Data under study Block Start
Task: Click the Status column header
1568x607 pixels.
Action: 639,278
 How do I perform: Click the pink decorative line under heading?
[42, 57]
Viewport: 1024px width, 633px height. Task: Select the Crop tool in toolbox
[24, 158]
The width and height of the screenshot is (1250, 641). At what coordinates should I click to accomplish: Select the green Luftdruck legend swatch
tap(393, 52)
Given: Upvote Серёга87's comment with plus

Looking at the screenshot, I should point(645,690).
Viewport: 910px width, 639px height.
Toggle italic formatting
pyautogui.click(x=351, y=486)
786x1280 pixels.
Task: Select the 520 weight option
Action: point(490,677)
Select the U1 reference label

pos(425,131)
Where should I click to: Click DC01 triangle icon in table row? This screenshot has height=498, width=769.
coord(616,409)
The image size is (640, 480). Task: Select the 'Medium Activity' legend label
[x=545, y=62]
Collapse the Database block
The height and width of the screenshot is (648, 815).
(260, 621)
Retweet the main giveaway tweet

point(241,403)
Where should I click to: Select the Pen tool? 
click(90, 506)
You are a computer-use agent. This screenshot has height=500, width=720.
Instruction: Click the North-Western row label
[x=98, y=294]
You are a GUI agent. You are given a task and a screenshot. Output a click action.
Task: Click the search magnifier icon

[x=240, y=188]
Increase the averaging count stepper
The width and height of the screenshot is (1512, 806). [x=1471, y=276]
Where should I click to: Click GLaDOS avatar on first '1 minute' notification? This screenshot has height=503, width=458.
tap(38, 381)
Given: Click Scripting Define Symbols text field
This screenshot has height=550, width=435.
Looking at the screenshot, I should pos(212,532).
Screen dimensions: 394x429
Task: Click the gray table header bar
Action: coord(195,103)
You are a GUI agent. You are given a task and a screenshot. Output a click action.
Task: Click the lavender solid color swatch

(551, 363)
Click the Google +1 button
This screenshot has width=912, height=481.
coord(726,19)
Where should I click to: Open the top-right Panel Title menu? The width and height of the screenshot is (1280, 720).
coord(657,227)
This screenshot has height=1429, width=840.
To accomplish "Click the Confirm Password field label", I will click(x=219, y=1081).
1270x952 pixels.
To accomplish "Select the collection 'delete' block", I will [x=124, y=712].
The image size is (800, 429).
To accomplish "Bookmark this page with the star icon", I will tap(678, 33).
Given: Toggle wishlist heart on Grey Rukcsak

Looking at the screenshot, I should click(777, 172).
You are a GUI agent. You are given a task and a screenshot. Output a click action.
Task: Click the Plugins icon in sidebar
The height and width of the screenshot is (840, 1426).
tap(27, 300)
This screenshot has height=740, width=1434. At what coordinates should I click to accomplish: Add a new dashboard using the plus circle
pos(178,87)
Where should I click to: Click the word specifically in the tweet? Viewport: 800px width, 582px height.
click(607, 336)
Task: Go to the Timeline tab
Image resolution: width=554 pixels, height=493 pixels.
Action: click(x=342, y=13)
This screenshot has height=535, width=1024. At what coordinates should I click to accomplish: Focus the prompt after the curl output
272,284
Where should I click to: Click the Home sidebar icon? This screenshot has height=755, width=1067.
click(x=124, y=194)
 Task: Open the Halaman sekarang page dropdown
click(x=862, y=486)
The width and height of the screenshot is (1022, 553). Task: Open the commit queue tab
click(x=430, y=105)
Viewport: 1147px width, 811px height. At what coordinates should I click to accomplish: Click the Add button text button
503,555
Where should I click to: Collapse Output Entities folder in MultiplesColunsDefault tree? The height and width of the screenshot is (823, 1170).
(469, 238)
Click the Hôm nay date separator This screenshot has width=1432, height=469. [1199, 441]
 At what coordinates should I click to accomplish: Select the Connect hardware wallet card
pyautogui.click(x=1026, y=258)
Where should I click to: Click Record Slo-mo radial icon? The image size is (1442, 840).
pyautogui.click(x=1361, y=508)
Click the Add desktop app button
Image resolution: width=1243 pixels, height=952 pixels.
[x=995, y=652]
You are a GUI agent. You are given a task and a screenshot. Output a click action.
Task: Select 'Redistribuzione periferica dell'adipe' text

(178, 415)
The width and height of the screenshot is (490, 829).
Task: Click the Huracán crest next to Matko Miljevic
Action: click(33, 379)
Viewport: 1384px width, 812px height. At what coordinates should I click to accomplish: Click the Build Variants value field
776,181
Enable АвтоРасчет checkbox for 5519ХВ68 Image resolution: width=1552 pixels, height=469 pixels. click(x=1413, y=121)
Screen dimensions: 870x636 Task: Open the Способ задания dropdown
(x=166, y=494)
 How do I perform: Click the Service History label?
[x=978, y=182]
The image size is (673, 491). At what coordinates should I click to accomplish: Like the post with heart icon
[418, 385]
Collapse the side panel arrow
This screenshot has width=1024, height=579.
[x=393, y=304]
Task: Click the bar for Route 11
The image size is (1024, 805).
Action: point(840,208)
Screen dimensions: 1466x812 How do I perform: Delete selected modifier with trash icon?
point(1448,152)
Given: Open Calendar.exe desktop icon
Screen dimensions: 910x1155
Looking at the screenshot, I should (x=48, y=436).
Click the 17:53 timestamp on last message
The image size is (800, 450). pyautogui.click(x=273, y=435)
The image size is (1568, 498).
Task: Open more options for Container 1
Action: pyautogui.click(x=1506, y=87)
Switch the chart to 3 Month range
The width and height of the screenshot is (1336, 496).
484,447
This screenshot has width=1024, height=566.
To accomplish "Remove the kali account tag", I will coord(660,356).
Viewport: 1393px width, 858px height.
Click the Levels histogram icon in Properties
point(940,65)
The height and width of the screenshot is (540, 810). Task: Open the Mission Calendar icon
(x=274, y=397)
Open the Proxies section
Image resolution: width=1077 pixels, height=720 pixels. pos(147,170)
Data under study Block End
- How to complete this task
Verbatim reproduction of the entries is required.

- Worked solution
Task: Click the Status column header
1568x607 pixels.
Action: 639,278
 How do I perform: Click the pink decorative line under heading?
[42, 57]
Viewport: 1024px width, 633px height. Task: Select the Crop tool in toolbox
[24, 158]
The width and height of the screenshot is (1250, 641). At what coordinates should I click to accomplish: Select the green Luftdruck legend swatch
tap(393, 52)
Given: Upvote Серёга87's comment with plus

Looking at the screenshot, I should point(645,690).
Viewport: 910px width, 639px height.
Toggle italic formatting
pyautogui.click(x=351, y=486)
786x1280 pixels.
Task: Select the 520 weight option
Action: point(490,677)
Select the U1 reference label

pos(425,131)
Where should I click to: Click DC01 triangle icon in table row? This screenshot has height=498, width=769.
coord(616,409)
The image size is (640, 480). Task: Select the 'Medium Activity' legend label
[x=545, y=62]
Collapse the Database block
The height and width of the screenshot is (648, 815).
(260, 621)
Retweet the main giveaway tweet

point(241,403)
Where should I click to: Select the Pen tool? 
click(90, 506)
You are a computer-use agent. This screenshot has height=500, width=720.
Instruction: Click the North-Western row label
[x=98, y=294]
You are a GUI agent. You are given a task and a screenshot. Output a click action.
Task: Click the search magnifier icon

[x=240, y=188]
Increase the averaging count stepper
The width and height of the screenshot is (1512, 806). [x=1471, y=276]
Where should I click to: Click GLaDOS avatar on first '1 minute' notification? This screenshot has height=503, width=458.
tap(38, 381)
Given: Click Scripting Define Symbols text field
This screenshot has height=550, width=435.
Looking at the screenshot, I should pos(212,532).
Screen dimensions: 394x429
Task: Click the gray table header bar
Action: coord(195,103)
You are a GUI agent. You are given a task and a screenshot. Output a click action.
Task: Click the lavender solid color swatch

(551, 363)
Click the Google +1 button
This screenshot has width=912, height=481.
coord(726,19)
Where should I click to: Open the top-right Panel Title menu? The width and height of the screenshot is (1280, 720).
coord(657,227)
This screenshot has height=1429, width=840.
To accomplish "Click the Confirm Password field label", I will click(x=219, y=1081).
1270x952 pixels.
To accomplish "Select the collection 'delete' block", I will [x=124, y=712].
The image size is (800, 429).
To accomplish "Bookmark this page with the star icon", I will tap(678, 33).
Given: Toggle wishlist heart on Grey Rukcsak

Looking at the screenshot, I should click(777, 172).
You are a GUI agent. You are given a task and a screenshot. Output a click action.
Task: Click the Plugins icon in sidebar
The height and width of the screenshot is (840, 1426).
tap(27, 300)
This screenshot has height=740, width=1434. At what coordinates should I click to accomplish: Add a new dashboard using the plus circle
pos(178,87)
Where should I click to: Click the word specifically in the tweet? Viewport: 800px width, 582px height.
click(607, 336)
Task: Go to the Timeline tab
Image resolution: width=554 pixels, height=493 pixels.
Action: click(x=342, y=13)
This screenshot has height=535, width=1024. At what coordinates should I click to accomplish: Focus the prompt after the curl output
272,284
Where should I click to: Click the Home sidebar icon? This screenshot has height=755, width=1067.
click(x=124, y=194)
 Task: Open the Halaman sekarang page dropdown
click(x=862, y=486)
The width and height of the screenshot is (1022, 553). Task: Open the commit queue tab
click(x=430, y=105)
Viewport: 1147px width, 811px height. At what coordinates should I click to accomplish: Click the Add button text button
503,555
Where should I click to: Collapse Output Entities folder in MultiplesColunsDefault tree? The height and width of the screenshot is (823, 1170).
(469, 238)
Click the Hôm nay date separator This screenshot has width=1432, height=469. [1199, 441]
 At what coordinates should I click to accomplish: Select the Connect hardware wallet card
pyautogui.click(x=1026, y=258)
Where should I click to: Click Record Slo-mo radial icon? The image size is (1442, 840).
pyautogui.click(x=1361, y=508)
Click the Add desktop app button
Image resolution: width=1243 pixels, height=952 pixels.
[x=995, y=652]
You are a GUI agent. You are given a task and a screenshot. Output a click action.
Task: Select 'Redistribuzione periferica dell'adipe' text

(178, 415)
The width and height of the screenshot is (490, 829).
Task: Click the Huracán crest next to Matko Miljevic
Action: click(33, 379)
Viewport: 1384px width, 812px height. At what coordinates should I click to accomplish: Click the Build Variants value field
776,181
Enable АвтоРасчет checkbox for 5519ХВ68 Image resolution: width=1552 pixels, height=469 pixels. click(x=1413, y=121)
Screen dimensions: 870x636 Task: Open the Способ задания dropdown
(x=166, y=494)
 How do I perform: Click the Service History label?
[x=978, y=182]
The image size is (673, 491). At what coordinates should I click to accomplish: Like the post with heart icon
[418, 385]
Collapse the side panel arrow
This screenshot has width=1024, height=579.
[x=393, y=304]
Task: Click the bar for Route 11
The image size is (1024, 805).
Action: point(840,208)
Screen dimensions: 1466x812 How do I perform: Delete selected modifier with trash icon?
point(1448,152)
Given: Open Calendar.exe desktop icon
Screen dimensions: 910x1155
Looking at the screenshot, I should (x=48, y=436).
Click the 17:53 timestamp on last message
The image size is (800, 450). pyautogui.click(x=273, y=435)
The image size is (1568, 498).
Task: Open more options for Container 1
Action: pyautogui.click(x=1506, y=87)
Switch the chart to 3 Month range
The width and height of the screenshot is (1336, 496).
484,447
This screenshot has width=1024, height=566.
To accomplish "Remove the kali account tag", I will coord(660,356).
Viewport: 1393px width, 858px height.
Click the Levels histogram icon in Properties
point(940,65)
The height and width of the screenshot is (540, 810). Task: Open the Mission Calendar icon
(x=274, y=397)
Open the Proxies section
Image resolution: width=1077 pixels, height=720 pixels. pos(147,170)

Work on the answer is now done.